You might catch yourself instinctively saving a seat, reaching for the phone to share a photo, or suddenly remembering that this is the weekend they always grilled burgers. These moments—fleeting or overwhelming—underscore the absence and remind you again that life has changed.

There’s no right way to handle this. Some people find comfort in returning to the same places and honoring their loved one’s memory there. Others find it too painful, especially in the first few years, and prefer to create new traditions or skip the trip altogether. Both choices are valid.

When Grief Joins the Itinerary

So what do you do when grief decides to tag along on your vacation? First, acknowledge that it’s normal. It’s not a failure of healing or a sign that you “should be over it.” It’s simply grief doing what grief does: showing up in ways we don’t always expect.

Here are a few ways to navigate travel with grief in tow:

1. Build in emotional space

Grief needs time and room. Don’t overschedule your trip. Create pockets of quiet mornings alone with coffee, a solo walk on the beach, or a moment to journal before bed. Give yourself permission to not be “on” the whole time.
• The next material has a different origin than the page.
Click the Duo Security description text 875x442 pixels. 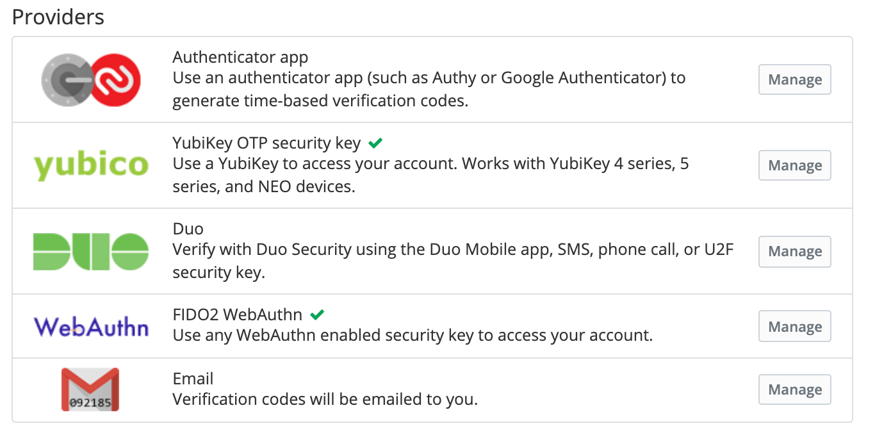coord(453,261)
2. Share your needs with travel companions

If you’re traveling with others, let them know ahead of time that grief might come up. You don’t have to go into detail, but a simple, “This trip may bring up some feelings for me—I might need some space or quiet moments,” can open the door for support and reduce the pressure to pretend you’re okay.

3. Bring a ritual with you

Sometimes having a small ritual can ground you. This could be lighting a candle in memory, writing a letter to your loved one, visiting a meaningful site, or even carrying a keepsake—a photo, a piece of jewelry, or something they once gave you.

4. Give yourself an out

If a specific activity or location feels too painful, it’s okay to skip it. Just because something was always done a certain way doesn’t mean it must be done now. Grief gives you full permission to rewrite the rules.

5. Notice moments of connection

While travel can amplify grief, it can also create openings for memory, connection, and even peace. A sunset might bring tears and a sense of closeness. A familiar song might crack your heart open and help you feel them near. These dual experiences don’t cancel each other out—they coexist, and they’re both part of the healing process.

Traveling Alone in Grief

If you’re traveling solo after a loss, especially after losing a partner, there’s an added layer of vulnerability. The logistics alone can be hard, especially if your person used to handle the travel details or shared the decision-making.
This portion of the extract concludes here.